Un adolescente de Vallecas ha publicado esta mañana en su muro de Facebook un texto en el que defiende “a capa y espada” la práctica del “poliamor”, argumentando que “uno se enriquece si mantiene relaciones con varias personas en vez de limitarse a una única pareja, como marca la tradición ya anticuada”. El joven asegura que predica con el ejemplo constantemente “masturbándome mientras pienso en personas distintas cada vez, o en varias al mismo tiempo”.

“Llamadme depravado, pero yo puedo acostarme con muchas chicas en un mismo día en mi imaginación”, sentencia con orgullo.

“No siento que esté engañando a la chica con la que he pensado esta mañana por mucho que ahora me haga una paja imaginándome a otra chica distinta”, reitera el adolescente. “Y si se pone tonta y posesiva, a la mierda, no vuelvo a imaginármela más porque no quiero ataduras cuando se trata de masturbarme”, explica.

El chico asegura que hace años, por mera inercia, se masturbaba pensando siempre en la misma persona ficticia, con la que perdió la virginidad en sueños. “Al final la relación se agotaba y, por mucho que probé a imaginármela en otras posturas, o sorprendiéndome ella con lencería nueva, o yo mismo usando la otra mano, la pasión murió y pasé semanas sin masturbarme y sintiéndome mal”, confiesa.

“Luego me sentí atraído por otra idea de mujer inspirada en una película que vi y me di cuenta de que la monogamia en cuestión de pajas es un error y que no hay que tener miedo a imaginar que estás con gente muy diversa.
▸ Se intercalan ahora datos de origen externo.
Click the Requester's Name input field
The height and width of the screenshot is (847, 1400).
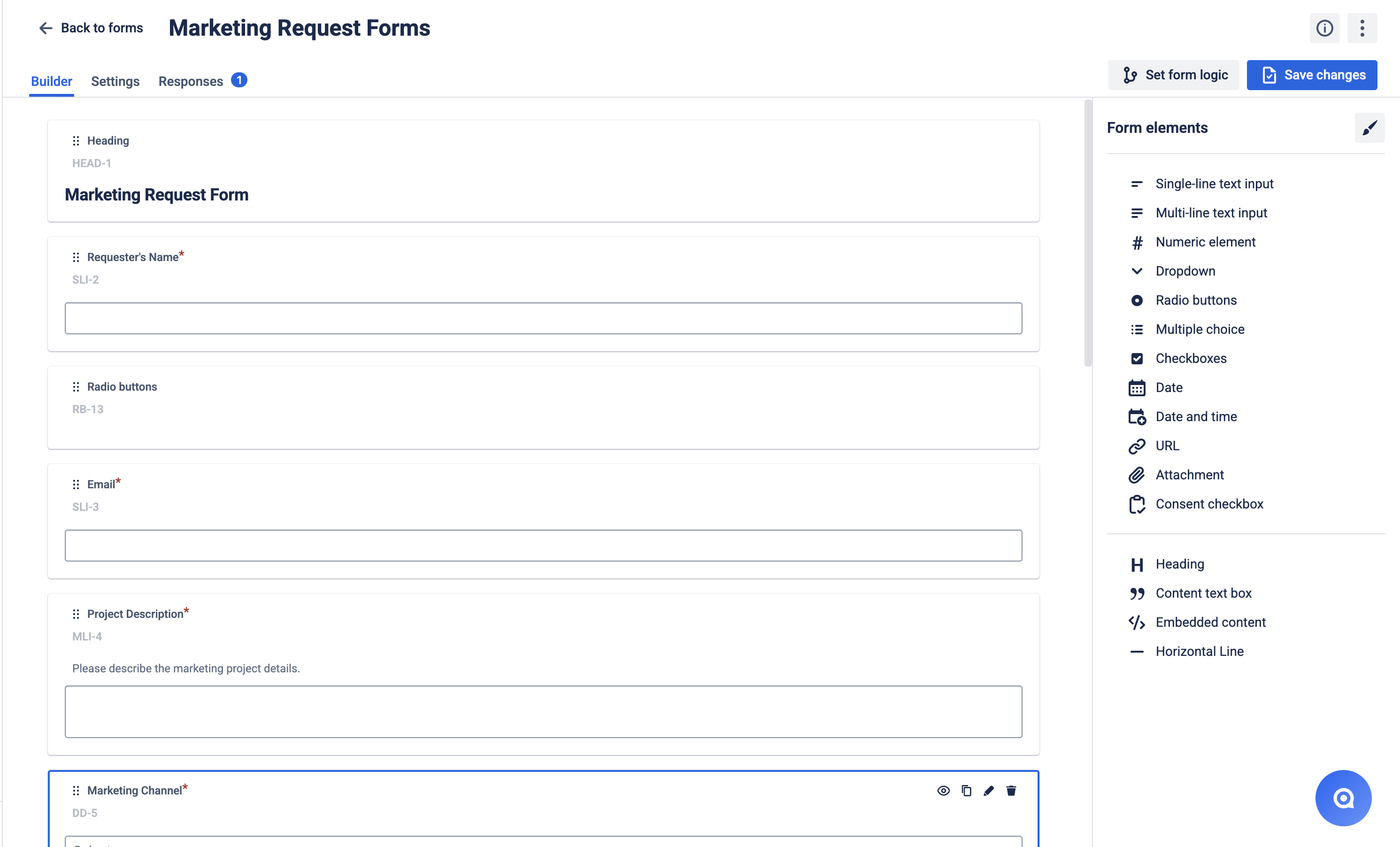click(543, 318)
Conoces chicas nuevas y eso es bueno no sólo a nivel sexual sino de cara a potenciar la imaginación”, argumenta.

“A veces me imagino que la tía se queda a dormir y desayuna conmigo al día siguiente, pero procuro que no se confunda porque es sólo sexo”, apunta.

Según él, el hecho de relacionarse con otra persona a la que se imagina “no implica que esta persona me pertenezca porque ella tiene su vida y no me importaría que otro como yo se la imaginara también”. Considera que “sería tan absurdo como escribir una novela y enfadarte si el que la lee se imagina tus personajes”.

Respecto a la idea de relacionarse con chicas de carne y hueso, el adolescente afirma que, de momento, está instalado en la “nogamia” y considera que “la necesidad de tener sexo físico se debe a una masturbación insatisfactoria que te provoca frustración y al final tienes que recurrir a cosas de estas que a mí, sinceramente, no me van porque estoy muy satisfecho y ni siquiera me quedaría tiempo para más sexo porque me paso el día matándome a pajas teniendo a la tira de peña en mente”.